Beginning in 2012, small business owners will have to keep a lot better records regarding payments to anyone that total $600 or more. And, they will have to provide both the IRS and the payee with a Form 1099 that reports the amount of the payments.

Congress apparently views this requirement as a revenue raiser. If you report the payments, the recipient will also have to report them, since they will be officially "documented" by the Form 1099. However, the unintended consequences of this revenue-raising scheme have already given rise to proposed legislation to repeal the reporting requirement.

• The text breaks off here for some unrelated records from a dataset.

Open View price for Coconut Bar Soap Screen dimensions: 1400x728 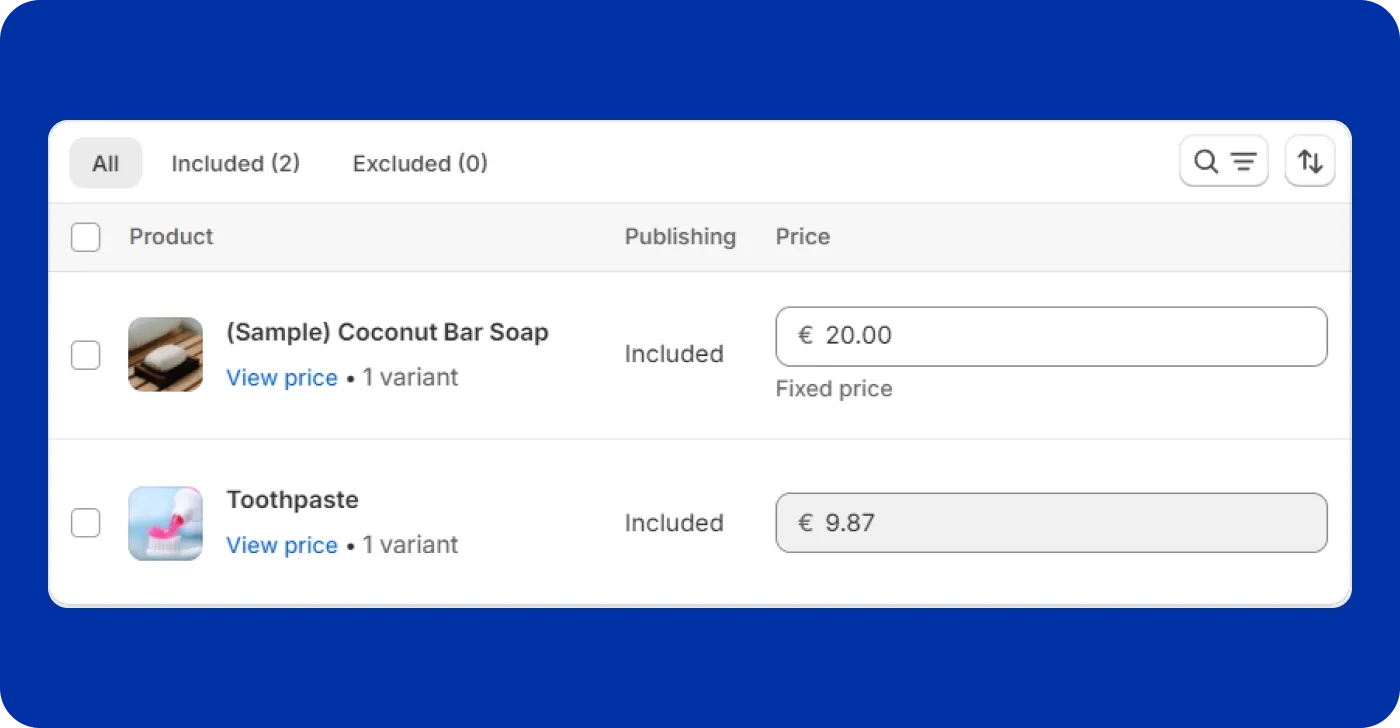[x=282, y=378]
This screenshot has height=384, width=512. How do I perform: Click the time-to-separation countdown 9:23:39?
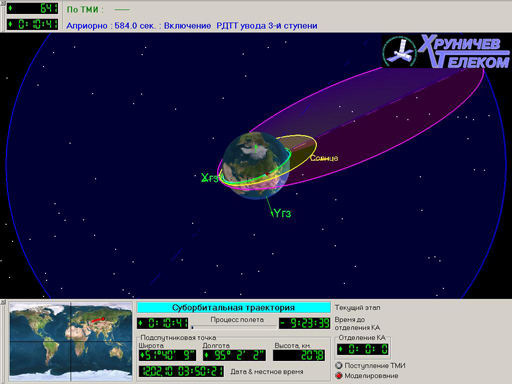point(305,323)
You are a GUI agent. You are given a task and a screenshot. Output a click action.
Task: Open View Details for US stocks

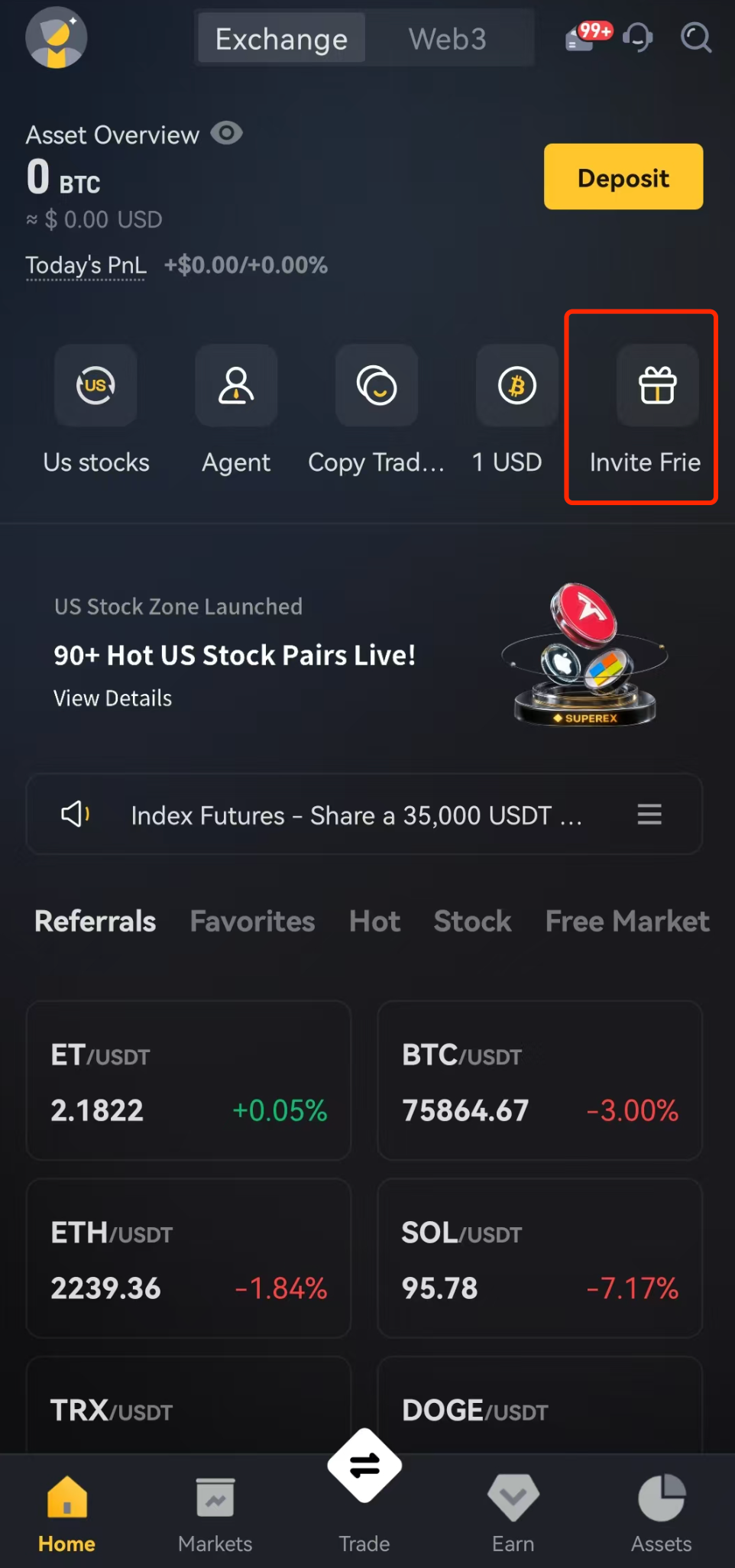point(112,698)
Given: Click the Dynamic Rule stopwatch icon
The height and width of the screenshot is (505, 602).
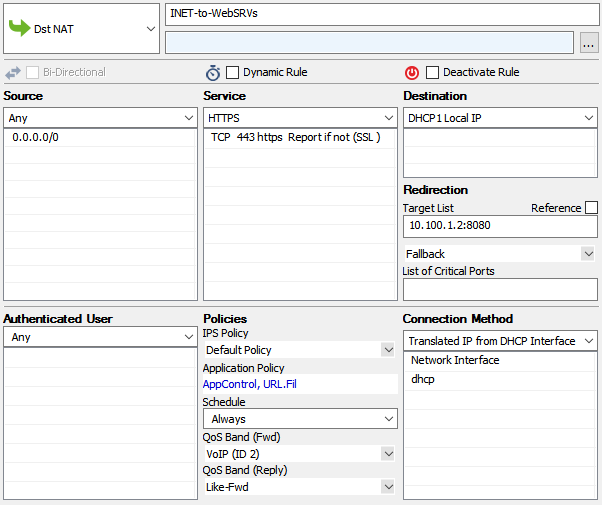Looking at the screenshot, I should coord(213,72).
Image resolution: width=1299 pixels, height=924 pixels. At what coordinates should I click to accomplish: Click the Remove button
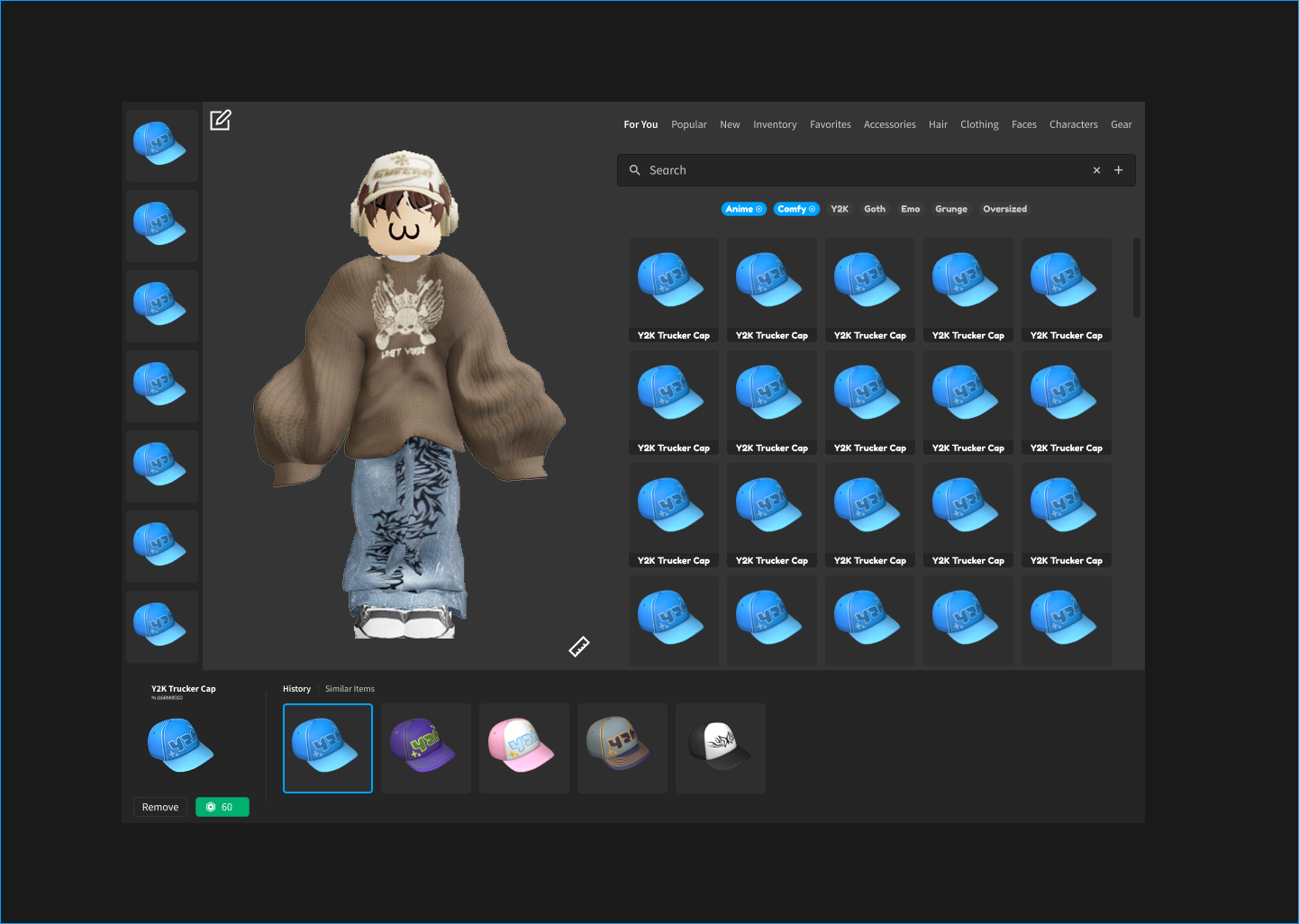pos(160,807)
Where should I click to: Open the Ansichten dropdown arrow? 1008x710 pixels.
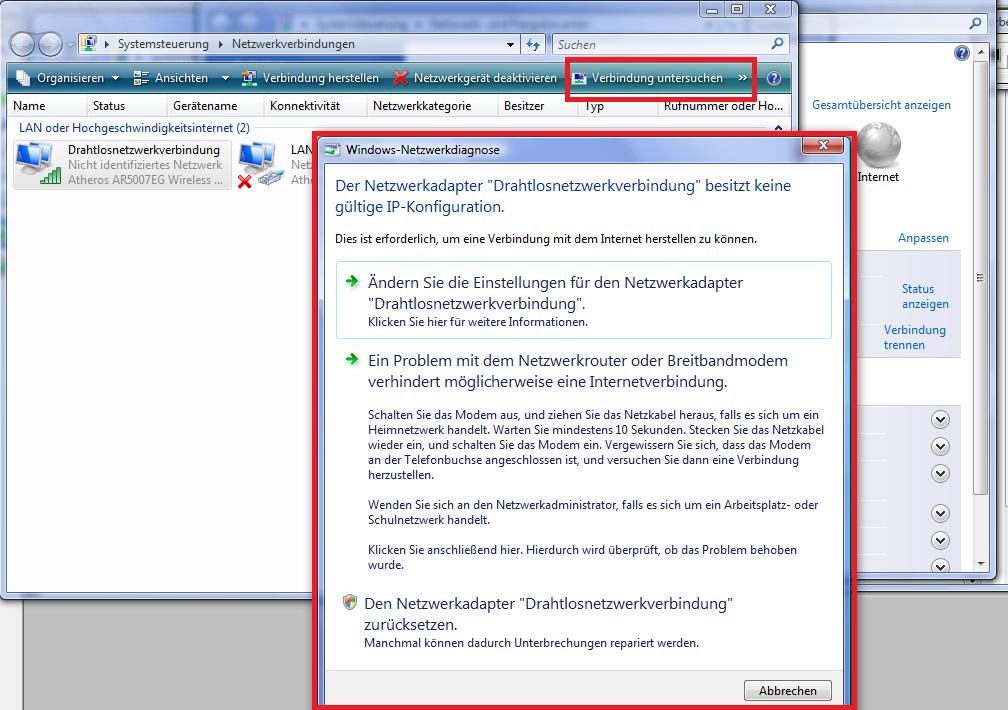point(225,78)
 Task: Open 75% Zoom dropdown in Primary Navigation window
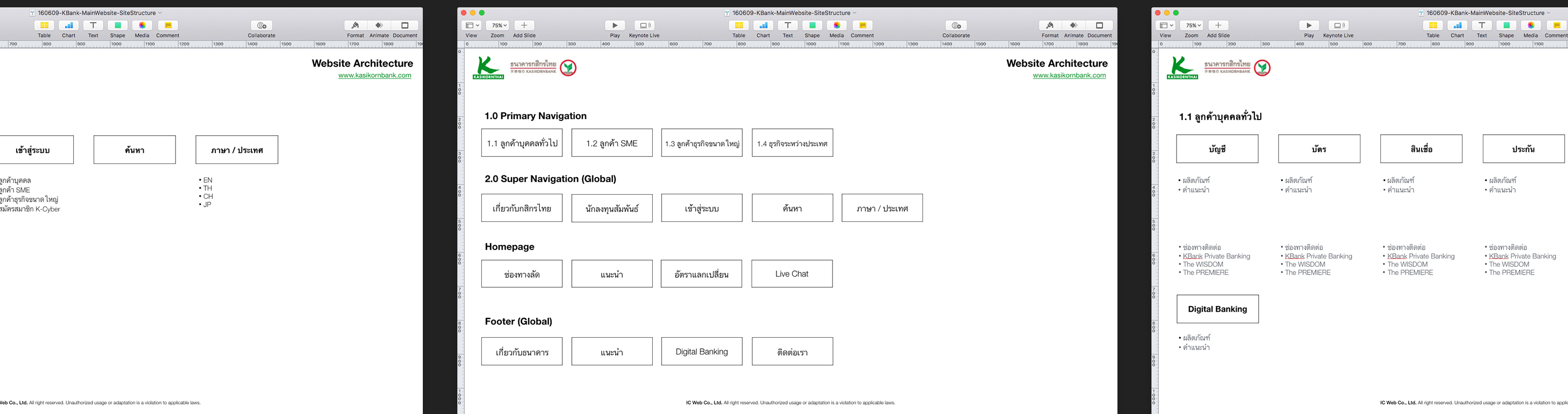499,26
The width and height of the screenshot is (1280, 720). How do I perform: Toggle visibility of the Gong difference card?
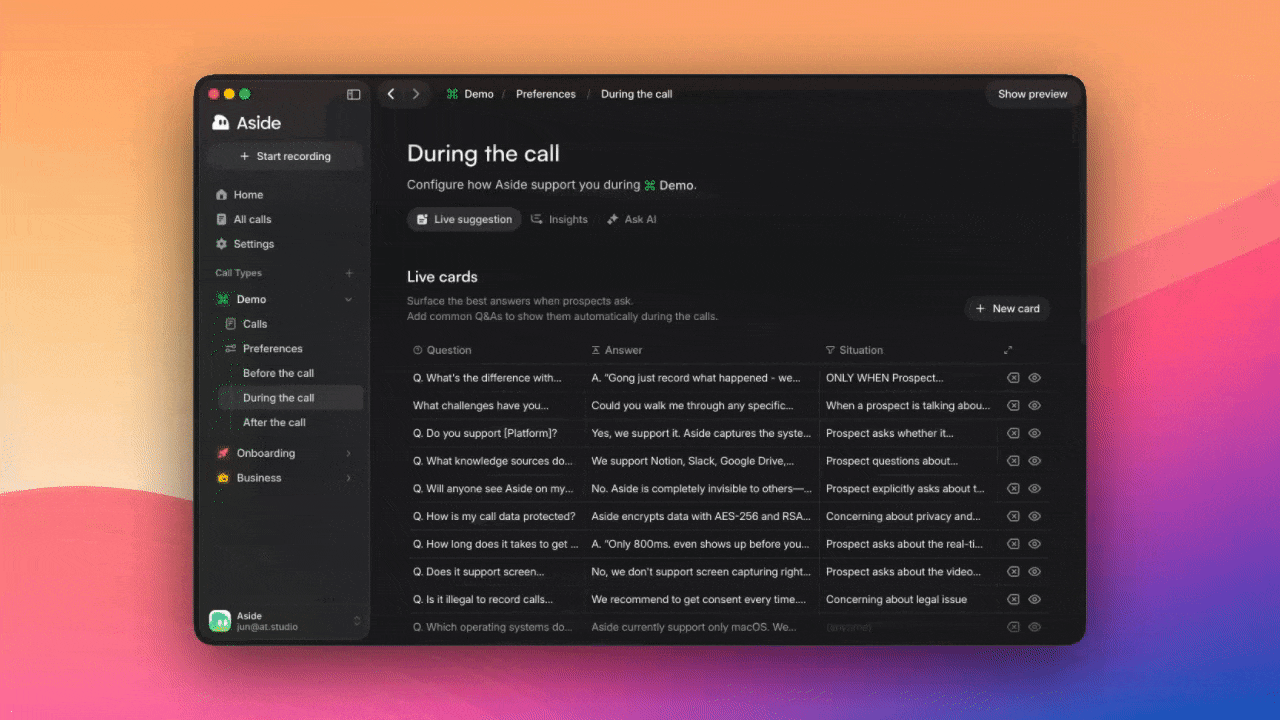point(1035,378)
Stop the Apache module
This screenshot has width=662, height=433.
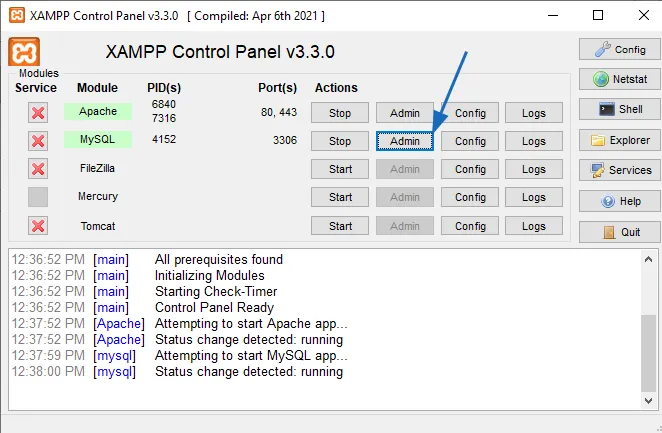(x=340, y=113)
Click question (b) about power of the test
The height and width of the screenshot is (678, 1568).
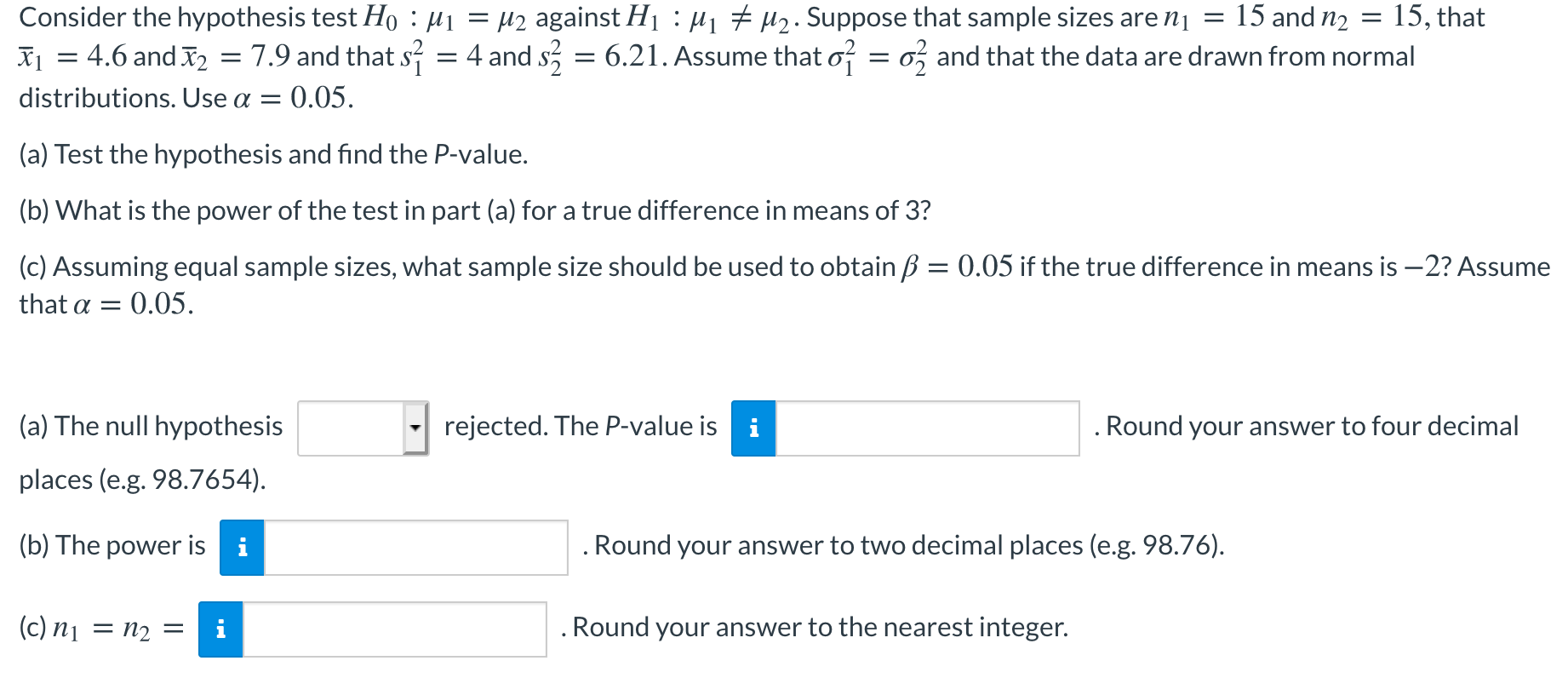[x=475, y=210]
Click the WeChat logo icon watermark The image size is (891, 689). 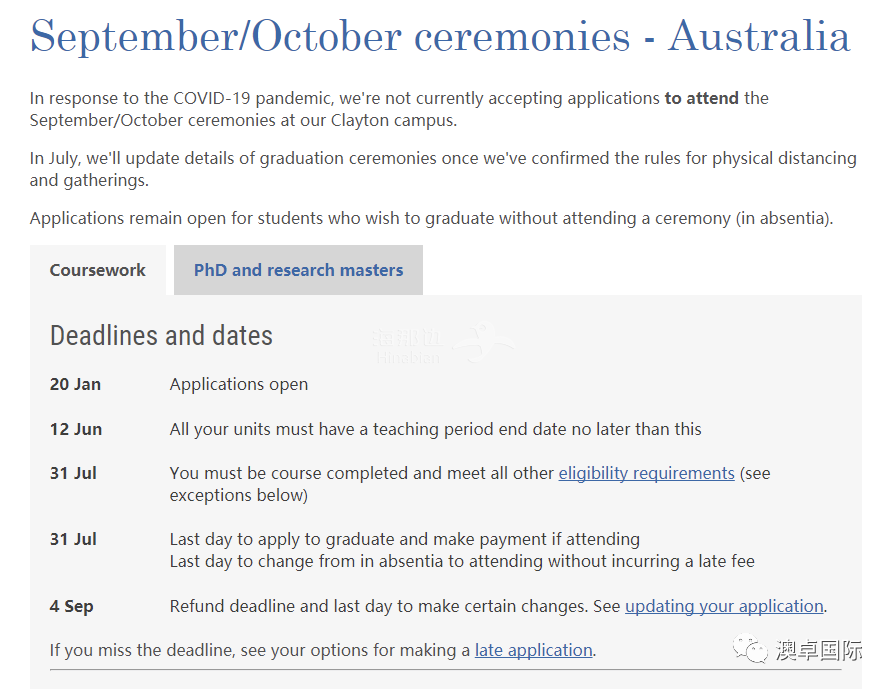(750, 648)
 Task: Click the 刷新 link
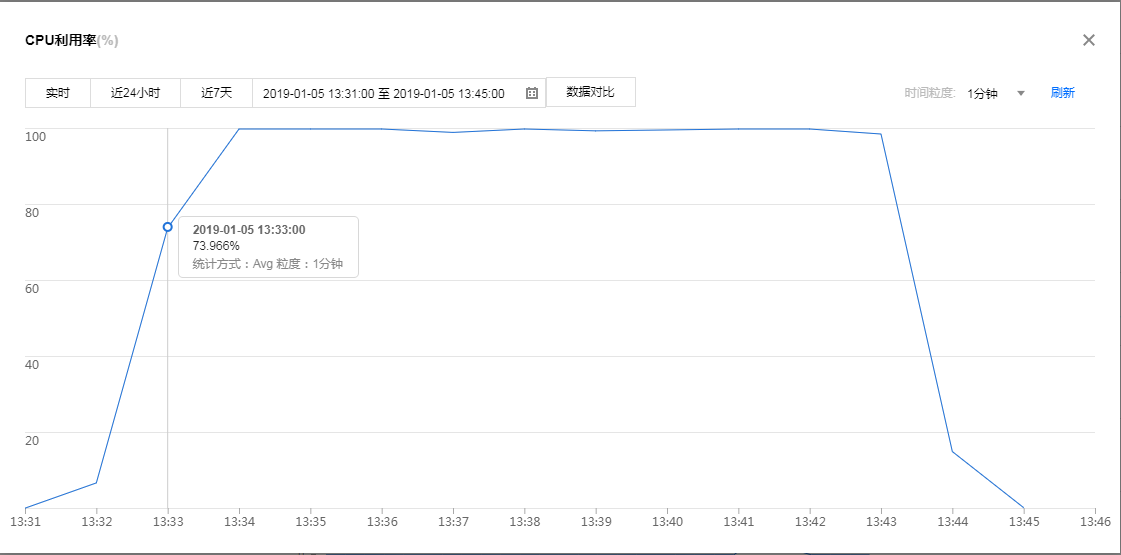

Consider a small business with just a few employees that orders pizzas for lunch every Friday. If the total amount paid to the pizzeria hits $600, the business will have to prepare and submit Form 1099. The same is true if a business buys $600 or more of office supplies from one store. It doesn't matter whether the recipient of the payments is a business or an individual.

The real downside of this new rule isn't the reporting requirement, it's the recordkeeping requirements necessary to comply with the rule. Imagine the accounting nightmare of having to track whether or not a business has paid $600 to a gas station for a company vehicle. Many small businesses are already hard-pressed to keep track of major expenditures in order to comply with existing tax reporting requirements. This rule will increase the difficulty exponentially.

Under the new rules, anyone engaged in a trade or business for profit, as well as nonprofit and tax-exempt organizations, will have to file Form 1099 for each payee who receives $600 or more in a year. This includes compensation of any kind (salaries, wages, commissions, fees, incentive awards) as well payments for items such as interest, rent, royalties, annuities, or pensions. Payments to corporations are also subject to the reporting rules, so if a business pays the phone company $600 or more, the business must complete a Form 1099.

Fortunately, if a business is required to furnish employees with a Form W-2, Wage and Tax Statement, it won't have to also provide a Form 1099. However, reporting will be required with respect to all amounts of $600 or more paid in consideration for property or gross proceeds for property and services. Also, payments to tax-exempt or governmental organizations, international organizations, and retirement plans are not subject to the reporting requirements.

Supporters of the new health care reform law insisted on these recordkeeping changes as a way to offset the costs associated with that $1 trillion major insurance reform. Increased use of Forms 1099 will allow the government to more closely track the economic activities of employers, employees and independent contractors. Supporters claim the new recordkeeping requirements will mean billions in additional tax revenue flowing to the federal government.

In short, Congress has created a compliance nightmare for small business owners. And, those who don't comply can face penalties for failure to file information returns, failure to furnish payee statements, and failure to comply with other reporting requirements.

Posted July 22, 2010.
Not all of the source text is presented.